TASK BRIEF
Your job with the data below is to output exactly the lines from the one holding "Select the 09 Apr date on the axis" down to the one holding "Given: Expand Tony Parisi's tweet", both included, and no others.

(Stored data)
BEGIN
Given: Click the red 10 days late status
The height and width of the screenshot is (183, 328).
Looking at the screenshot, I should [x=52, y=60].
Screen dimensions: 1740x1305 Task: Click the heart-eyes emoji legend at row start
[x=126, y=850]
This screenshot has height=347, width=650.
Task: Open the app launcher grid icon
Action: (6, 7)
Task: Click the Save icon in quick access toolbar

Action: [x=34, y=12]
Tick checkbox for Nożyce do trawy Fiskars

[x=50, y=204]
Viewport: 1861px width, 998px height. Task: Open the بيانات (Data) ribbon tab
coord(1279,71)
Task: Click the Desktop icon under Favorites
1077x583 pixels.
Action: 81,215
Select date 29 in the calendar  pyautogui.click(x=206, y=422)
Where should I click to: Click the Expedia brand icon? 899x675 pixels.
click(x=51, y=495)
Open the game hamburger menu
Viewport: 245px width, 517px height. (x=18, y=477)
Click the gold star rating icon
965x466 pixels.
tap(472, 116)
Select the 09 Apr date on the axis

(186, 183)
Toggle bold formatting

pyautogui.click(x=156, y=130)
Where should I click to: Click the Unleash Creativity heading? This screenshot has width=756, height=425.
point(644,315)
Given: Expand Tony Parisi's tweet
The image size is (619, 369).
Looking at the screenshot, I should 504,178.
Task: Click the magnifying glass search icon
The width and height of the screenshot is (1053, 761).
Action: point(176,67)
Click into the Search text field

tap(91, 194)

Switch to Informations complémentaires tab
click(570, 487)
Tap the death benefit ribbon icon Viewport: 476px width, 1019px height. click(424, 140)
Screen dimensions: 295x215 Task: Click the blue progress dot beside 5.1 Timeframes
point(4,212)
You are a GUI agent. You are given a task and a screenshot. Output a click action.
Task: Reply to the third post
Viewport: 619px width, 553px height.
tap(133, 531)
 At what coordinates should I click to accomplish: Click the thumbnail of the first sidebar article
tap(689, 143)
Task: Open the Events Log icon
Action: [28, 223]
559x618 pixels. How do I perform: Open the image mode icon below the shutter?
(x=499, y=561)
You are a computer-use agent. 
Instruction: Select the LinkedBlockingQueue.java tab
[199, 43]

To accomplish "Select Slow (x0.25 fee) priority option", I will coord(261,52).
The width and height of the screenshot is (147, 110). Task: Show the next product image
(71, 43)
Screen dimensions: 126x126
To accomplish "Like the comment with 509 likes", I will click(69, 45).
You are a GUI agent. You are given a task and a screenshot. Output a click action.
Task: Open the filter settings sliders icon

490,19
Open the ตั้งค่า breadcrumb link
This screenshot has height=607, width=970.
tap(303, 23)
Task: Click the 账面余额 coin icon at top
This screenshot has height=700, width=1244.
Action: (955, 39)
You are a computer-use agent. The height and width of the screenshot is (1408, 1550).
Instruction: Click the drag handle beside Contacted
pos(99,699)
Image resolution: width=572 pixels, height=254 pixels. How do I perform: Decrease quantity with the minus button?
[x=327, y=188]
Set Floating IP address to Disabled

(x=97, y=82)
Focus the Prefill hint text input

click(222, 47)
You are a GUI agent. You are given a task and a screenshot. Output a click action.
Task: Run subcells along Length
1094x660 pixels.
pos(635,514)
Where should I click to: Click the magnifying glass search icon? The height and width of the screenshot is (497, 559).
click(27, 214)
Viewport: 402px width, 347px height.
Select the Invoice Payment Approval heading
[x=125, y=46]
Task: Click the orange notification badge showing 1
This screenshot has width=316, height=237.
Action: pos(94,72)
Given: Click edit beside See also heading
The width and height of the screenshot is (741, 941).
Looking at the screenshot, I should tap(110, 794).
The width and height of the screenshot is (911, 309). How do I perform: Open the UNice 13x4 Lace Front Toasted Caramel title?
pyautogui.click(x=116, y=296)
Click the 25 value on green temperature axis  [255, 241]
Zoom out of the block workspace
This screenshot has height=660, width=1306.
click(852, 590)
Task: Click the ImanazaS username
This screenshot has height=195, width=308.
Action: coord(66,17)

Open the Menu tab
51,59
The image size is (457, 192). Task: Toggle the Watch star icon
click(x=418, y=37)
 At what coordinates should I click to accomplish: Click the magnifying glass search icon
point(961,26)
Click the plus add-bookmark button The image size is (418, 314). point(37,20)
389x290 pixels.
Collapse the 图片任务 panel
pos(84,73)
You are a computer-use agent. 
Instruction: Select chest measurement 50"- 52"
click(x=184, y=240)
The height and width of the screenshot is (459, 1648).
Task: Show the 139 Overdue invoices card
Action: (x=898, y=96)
END
WORKED SOLUTION
Select the 09 Apr date on the axis

(186, 183)
Toggle bold formatting

pyautogui.click(x=156, y=130)
Where should I click to: Click the Unleash Creativity heading? This screenshot has width=756, height=425.
point(644,315)
Given: Expand Tony Parisi's tweet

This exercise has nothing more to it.